The obvious elements of this novel to Fantasy are the creation of the Mockingjay creature. The types of air crafts and special effects (the way the skin was transplanted after Katniss and Peeta were burned) also lend to this element. The governments involvement in the destruction of the different Districts, the Hunger Games themselves, and the obvious controlling of people (such as the scheduling of each inhabitant of District 13) brings in the dystopian effect of this novel.
Katniss battles herself through part of the novel, but the real antagonist of the novel is not so much President Snow, but the abuse of power associated with some who are in control of others, especially in government.
4. REVIEW EXCERPTS
From Booklist: "The highly anticipated conclusion to the Hunger Games trilogy does not disappoint. If anything, it may give readers more than they bargained for: in action, in love, and in grief."
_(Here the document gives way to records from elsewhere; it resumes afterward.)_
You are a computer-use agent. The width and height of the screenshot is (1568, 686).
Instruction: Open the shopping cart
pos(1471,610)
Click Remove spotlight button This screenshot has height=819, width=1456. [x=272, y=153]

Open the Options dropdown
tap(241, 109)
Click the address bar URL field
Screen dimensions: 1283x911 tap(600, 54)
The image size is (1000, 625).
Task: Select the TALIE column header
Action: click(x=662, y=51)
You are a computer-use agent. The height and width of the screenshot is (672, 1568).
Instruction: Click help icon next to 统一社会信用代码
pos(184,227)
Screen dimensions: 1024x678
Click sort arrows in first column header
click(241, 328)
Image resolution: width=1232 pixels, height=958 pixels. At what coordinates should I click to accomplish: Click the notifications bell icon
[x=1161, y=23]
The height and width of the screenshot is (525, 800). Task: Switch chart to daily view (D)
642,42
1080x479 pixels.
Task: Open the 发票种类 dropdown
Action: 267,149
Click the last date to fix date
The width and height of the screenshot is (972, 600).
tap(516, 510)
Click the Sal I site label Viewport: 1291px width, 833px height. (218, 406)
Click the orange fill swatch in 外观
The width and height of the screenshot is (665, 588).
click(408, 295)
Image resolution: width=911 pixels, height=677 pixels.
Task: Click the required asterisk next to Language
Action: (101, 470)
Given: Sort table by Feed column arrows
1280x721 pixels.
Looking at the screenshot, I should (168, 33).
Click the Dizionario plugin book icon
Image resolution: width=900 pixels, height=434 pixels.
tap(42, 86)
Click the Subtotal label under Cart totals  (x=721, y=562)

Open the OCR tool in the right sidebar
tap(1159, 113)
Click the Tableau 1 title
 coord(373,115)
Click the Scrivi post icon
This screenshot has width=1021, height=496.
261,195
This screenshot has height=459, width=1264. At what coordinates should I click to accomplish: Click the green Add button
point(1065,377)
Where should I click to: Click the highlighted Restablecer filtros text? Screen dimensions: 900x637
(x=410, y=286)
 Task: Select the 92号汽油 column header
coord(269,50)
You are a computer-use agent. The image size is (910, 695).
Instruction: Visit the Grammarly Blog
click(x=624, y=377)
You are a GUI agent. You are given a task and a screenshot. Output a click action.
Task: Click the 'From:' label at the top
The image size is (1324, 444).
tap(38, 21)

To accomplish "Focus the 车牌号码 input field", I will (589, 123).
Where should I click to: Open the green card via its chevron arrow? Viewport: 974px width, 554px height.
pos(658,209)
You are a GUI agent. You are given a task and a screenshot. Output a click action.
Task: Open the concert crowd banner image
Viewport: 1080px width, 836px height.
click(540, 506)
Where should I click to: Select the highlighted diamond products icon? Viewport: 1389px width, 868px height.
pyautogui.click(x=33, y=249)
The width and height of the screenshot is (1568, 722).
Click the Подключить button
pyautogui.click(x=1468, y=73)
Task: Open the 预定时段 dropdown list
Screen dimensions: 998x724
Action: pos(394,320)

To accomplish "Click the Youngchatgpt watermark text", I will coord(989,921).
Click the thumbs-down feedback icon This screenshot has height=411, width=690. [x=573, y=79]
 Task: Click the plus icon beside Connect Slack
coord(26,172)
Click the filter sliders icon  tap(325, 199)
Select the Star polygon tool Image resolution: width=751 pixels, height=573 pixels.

From The Bulletin of the Center for Children’s Books: "Readers will not be disappointed by the series conclusion, as the superb characterizations and unending plot twists that were hallmarks of the previous books are all here, but they may be surprised by Collins’ bleak—albeit accurate—depiction of war. Neither the Capitol nor the rebels can claim innocence as their separate quests for power continue to rack up the body count and destroy Katniss’ world. The bittersweet ending is at once heartbreaking and appropriate, as it stays true to both the determination of Katniss and the brutality of the Games."